Texto:
────────────────────

Ladeira abaixo

25 de dezembro de 2018 2 Por Leandro Marçal
Caminhos nos levam a subidas e descidas, é preciso ajustar o motor e a embreagem. Foto: Fetropar.

Nunca gostei de festas de formatura. Entendo a necessidade de algumas pessoas de comemorar o encerramento de um ciclo. Como não tinha condições financeiras para torrar muitos dígitos em celebrações de poucas horas, dispensava essas solenidades sem peso na consciência. Minha aversão a despedidas também ajudou a me afastar dessas noites memoráveis para os mais entusiasmados.

Passei a ver nas colações de grau e assemelhados uma chatice semelhante a pessoas batendo à porta de casa em domingos pela manhã, querendo nos convencer a mudar de fé. É porque não tenho filhos, já me disseram.

Lembro uma formatura da minha irmã, ao sair da pré-escola. A mais nova, quando mais nova, era muito ligada em festas desse tipo. E uma colega de sala perdeu pai e irmão na véspera da cerimônia. Um acidente fatal: faltou freio para um caminhão no semáforo da ladeira, ele voltou para trás e não deu chances de defesa para os dois, desprevenidos em um carro de passeio.

Passou o tempo e segui evitando jogar chapéus quadrados para o alto. A satisfação por chegar ao fim de um curso era suficiente. Dispensava fotos caras em um álbum vendido meses depois.

A vida não para e entre subempregos, estágios e uma oportunidade profissional indispensável, comprei um carro. Nos primeiros dias e em todos os outros, sentia pânico nas ladeiras. Tinha medo do veículo descer sozinho depois de engatar a primeira. Não queria causar acidentes.

Desde sempre, fui inábil para o trânsito e continuo sendo. Não foram poucas as vezes em que meu pai me pediu calma. Subidas exigem paciência, essa ansiedade não solucionaria nada, cansou de me orientar.

────────────────────

Extrato de dados:
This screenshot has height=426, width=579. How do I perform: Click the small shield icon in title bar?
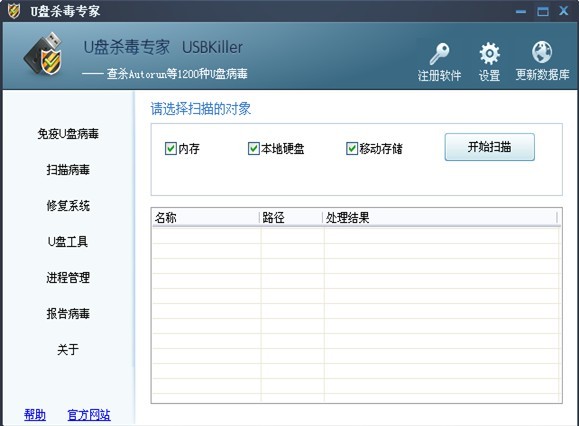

────────────────────

Tarefa:
Liste todas as experiências de trabalho que o texto cita como o período em que o carro foi comprado. Responda apenas com base no texto, sem recorrer ao material.

Resposta:
- subempregos
- estágios
- uma oportunidade profissional indispensável